A first-person narrator in Chicago during 1897 depicts a nation of vast material abundance and widespread destitution, recounting personal financial loss and public despair. The narrative critiques the limits of purely political remedies and argues that lasting reform requires industrial co-operation that can rival competitive profits. The author outlines a strategy to build large-scale co-operative enterprises that accumulate capital and influence, thereby transforming economic relations and eventually affecting governance. Interwoven with social observation, the account follows the narrator’s encounters and efforts to explore practical prospects for establishing a co-operative commonwealth on American soil.

CHAPTER XV.
OUR NEW REVENUE SYSTEM—CONSTITUTIONAL BATTLE OVER BILLS OF CREDIT—MONEY IN IDAHO—CONFLICTS WITH CATTLE MEN AND MINE OWNERS—CO-OPERATION AGAINST THE FIELD.

The Great Council of 1904 readjusted our legal system to conform to the new constitution and the co-operative programme. The political subdivision of the state into counties was not disturbed and local government of these was delegated to county commissioners. What had been variously denominated home rule and local option was, however, greatly extended.

Counties were permitted to determine for themselves many questions which by the old system were within the exclusive province of the Legislature. No county or other subdivision of the state was permitted to issue bonds for any purpose nor to expend in any one year more than the total amount received in taxes. But each county had the option to pay the state tax in money or in the products of labor. Where a county voted to pay taxes in the products of labor it was required to maintain as many store houses as were necessary to properly and securely store its receipts.

The law provided that the Great Council should annually elect a commission consisting of five members, whose duty it was to meet at the capital city in October of each year and determine the value of the various products of the state. The cereals, for instance, were to be valued at so much per bushel, vegetables and fruit at so much per pound, precious metals at so much per ounce, wool, hides, furs and other raw material at such prices as were fixed in the schedule prepared by the commission. All articles named in the schedule were to be received in lieu of money and at the prices fixed, so long as that schedule remained in force.

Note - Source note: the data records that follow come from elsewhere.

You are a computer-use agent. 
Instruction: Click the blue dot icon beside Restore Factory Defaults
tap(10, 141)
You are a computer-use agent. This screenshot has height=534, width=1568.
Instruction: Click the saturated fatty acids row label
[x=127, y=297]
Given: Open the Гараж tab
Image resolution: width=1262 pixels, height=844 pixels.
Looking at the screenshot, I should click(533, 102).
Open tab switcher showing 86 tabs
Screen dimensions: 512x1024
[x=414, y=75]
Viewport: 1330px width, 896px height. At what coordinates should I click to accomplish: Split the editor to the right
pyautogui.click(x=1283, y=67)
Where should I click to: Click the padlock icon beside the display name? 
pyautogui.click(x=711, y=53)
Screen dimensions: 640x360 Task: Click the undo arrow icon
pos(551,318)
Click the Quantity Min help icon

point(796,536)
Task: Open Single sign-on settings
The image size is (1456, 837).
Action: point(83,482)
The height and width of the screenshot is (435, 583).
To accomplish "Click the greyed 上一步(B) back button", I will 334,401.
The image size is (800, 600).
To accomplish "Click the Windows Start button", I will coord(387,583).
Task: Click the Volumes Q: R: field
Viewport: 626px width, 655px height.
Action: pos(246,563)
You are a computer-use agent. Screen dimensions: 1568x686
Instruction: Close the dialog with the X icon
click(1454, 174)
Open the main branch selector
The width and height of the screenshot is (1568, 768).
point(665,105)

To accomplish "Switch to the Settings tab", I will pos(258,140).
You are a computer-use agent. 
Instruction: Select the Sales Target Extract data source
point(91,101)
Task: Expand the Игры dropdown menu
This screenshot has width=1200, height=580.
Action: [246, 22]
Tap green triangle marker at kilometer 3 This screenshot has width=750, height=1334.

This plan would have been impracticable had it not been for the fact that the Legislative Council of Co-opolis agreed to take all produce so received for taxes at the schedule price therefor. The latter, for its own protection, placed a department store in every county seat, where, under its contract, it reserved all perishable property and either sold it in the proper department of its local store or shipped it at once to a suitable market. The schedule prices were sufficiently low to protect the Co-opolitan Association from loss. As for hides, furs, wool and other raw material, and staple agricultural products, they were carefully inspected by Co-opolitan commissioners at the receiving department store or warehouse, and, if not of schedule standard, were not accepted. In this manner and by this system all producers were able to pay their taxes without being compelled to borrow money and in the very wealth which their industry produced.

All public expenses were defrayed and all salaries were paid in the products of labor. The salary of a judge, for instance, amounting to twelve hundred dollars per annum, neither more nor less than a Co-opolitan received as his annual dividend, was paid by the state in orders or credit checks for goods or whatever the Co-opolitan Association had to sell. Such orders were of various denominations and in the following form:

To the Co-opolitan Association:

Deliver to the bearer hereof goods, wares, merchandise, entertainment or services of the value of one dollar and charge the same to the State of Idaho.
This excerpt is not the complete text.